Nutritious Foods that Travel Well

Colorful veggie-packed lunchbox with multigrain bread, broccoli, and crisp produce.

Bathing suit? Check. Sunglasses? Check. Beach-worthy book read? Check. Your bags are packed with all the essentials you need for a great summer vacation. Then you get to the airport and realize you’re stuck in a terminal with one small newsstand and nothing to eat. We’ve all been there. Whether it’s an airport terminal or highway rest stop, finding healthy food while on the road can be a challenge. Skip the overpriced (and underwhelming) travel meals and pack your bags with these foods that travel well. 

Breakfast 

  • Homemade muffins with a piece of fruit. Muffins are great for traveling because they don’t require refrigeration or take up much space. Pair with a piece of hand fruit like an apple or orange (or other fruit that can withstand a few bumps in a bag) to round out your meal. If you need some inspiration, try one of these 12 muffin recipes.
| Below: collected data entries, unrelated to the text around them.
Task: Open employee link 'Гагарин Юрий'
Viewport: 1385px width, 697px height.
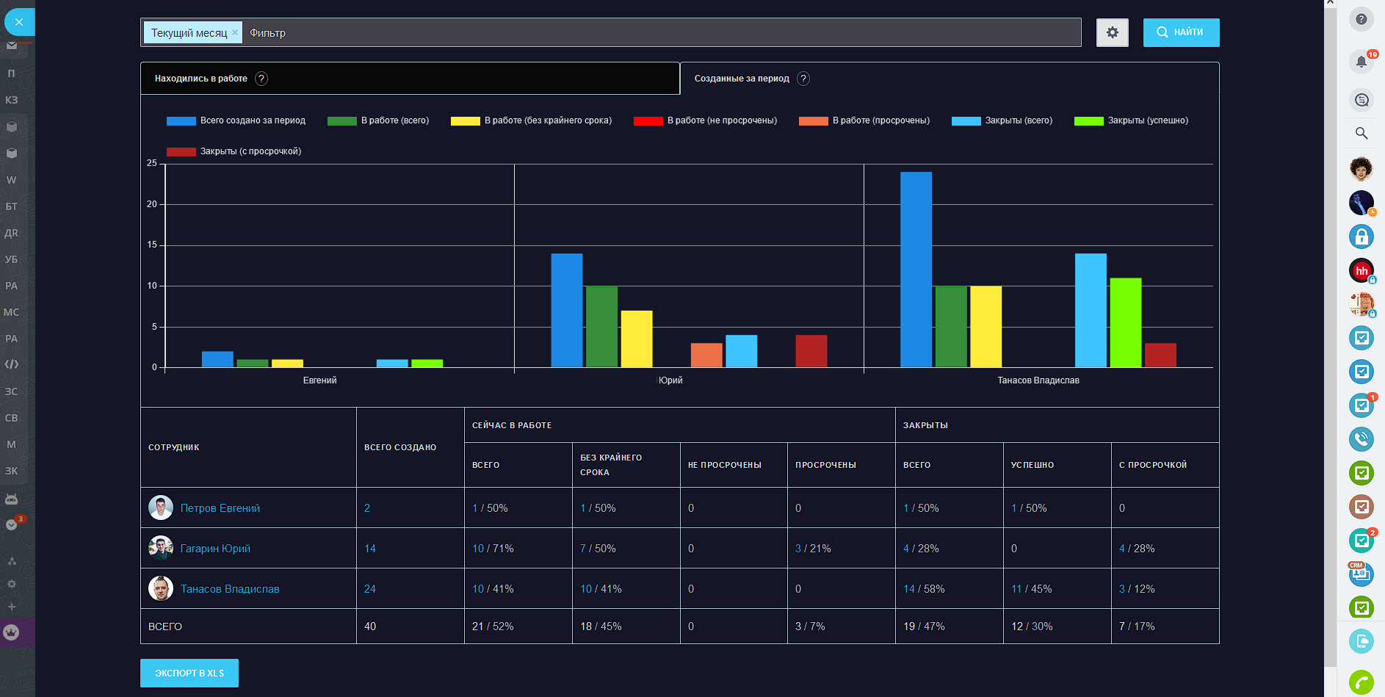Action: click(x=215, y=549)
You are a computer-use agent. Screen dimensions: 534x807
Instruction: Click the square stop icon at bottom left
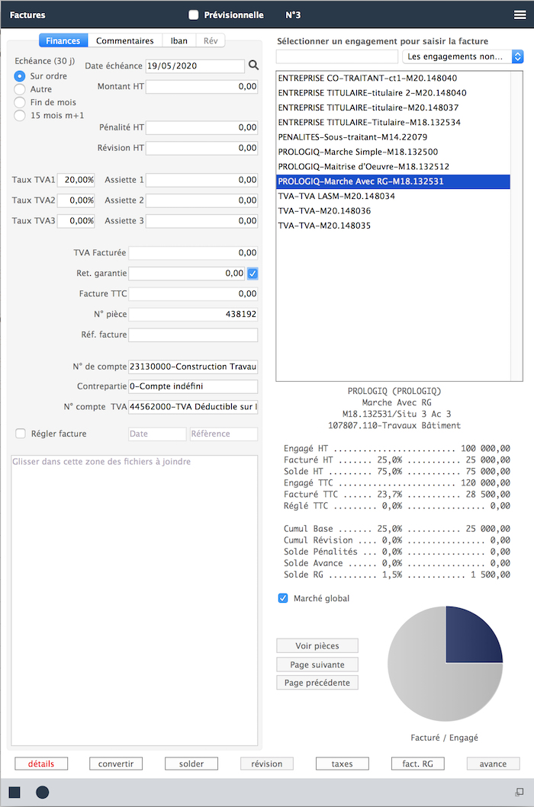pyautogui.click(x=14, y=792)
Most muffins freeze well so you can make them ahead of time. 
  • Instant oatmeal packets with fruit and nuts. When traveling on a plane, you can mix up a quick cup of oatmeal by asking the flight attendant for a cup of hot water or grabbing it from the airport coffee shop before you board.  
  • Whole wheat pancakes. When traveling, we call them “handcakes” because no one’s going to judge you if you eat them with your hands. Whip up some extra before your trip and store them in the freezer until you’re ready to go. Pack a stack in a container or travel-friendly Stasher bag (to reduce waste), then spread with some nut butter when you’re ready to eat (the individual packages travel well and are TSA friendly!) For a nutritious option, we like these buckwheat pancakes for a fluffy, nutty twist on traditional pancakes. 
  • Hard boiled eggs. For a high protein, satisfying breakfast or snack, pack peeled hard boiled eggs with some fresh vegetables or fruit. Though we do recommend eating these before you get on the plane to avoid any side eyes from your seat mate. 

Lunch/Dinner 

  1. Sandwiches. This might sound like an obvious option but pack your own instead of relying on the sad turkey sammie on soggy bread you’ll find along your travels. Skip the (perishable) meat and cheese and go for something like sunflower butter and banana on whole wheat bread or a vegetable-filled wrap with beans and avocado. 
  2. Salad in a jar. Start with a grain (or not) on the bottom along with your dressing of choice. Layer on beans or other protein, vegetables, and lastly some leafy greens. Putting the dressing on the bottom keeps the greens and vegetables from getting soggy and then you can shake it all up when you’re ready to eat. Here’s a quick how-to guide for ideas. 
  3. Leftovers. There’s no reason you can’t pack the leftovers that are sitting in your fridge, though this works best if they don’t need to be reheated (and if they’re not highly pungent or perishable). Save old take-out containers or jars so that you can recycle the container when you’re done eating. 

Snacks: 

  • Roasted chickpeas. Make your own or grab a bag from the grocery store. Roasted chickpeas are hearty enough to travel well in your bag and they satisfy a sweet or savory, crunchy craving while on the road. 
  • Fresh or roasted vegetables. For a lighter snack, vegetables like carrots, bell peppers, and snap peas withstand the jostling of being in a bag and stay fresh unrefrigerated for a couple of hours. For extra flavor and sustained energy, bring along some hummus for dipping. 
  • Homemade energy balls. They are compact, nutritious, and still taste good even if they become a little misshapen in your bag (we’re just being real here). Try our tahini, apricot, and sea salt bites. 

Of course, there is nothing wrong with tossing your favorite bar or a ready-to-go trail mix in your bag for an easy snack. But we highly recommend trying out some different options to keep your body well-fueled and taste buds satisfied when you’re traveling.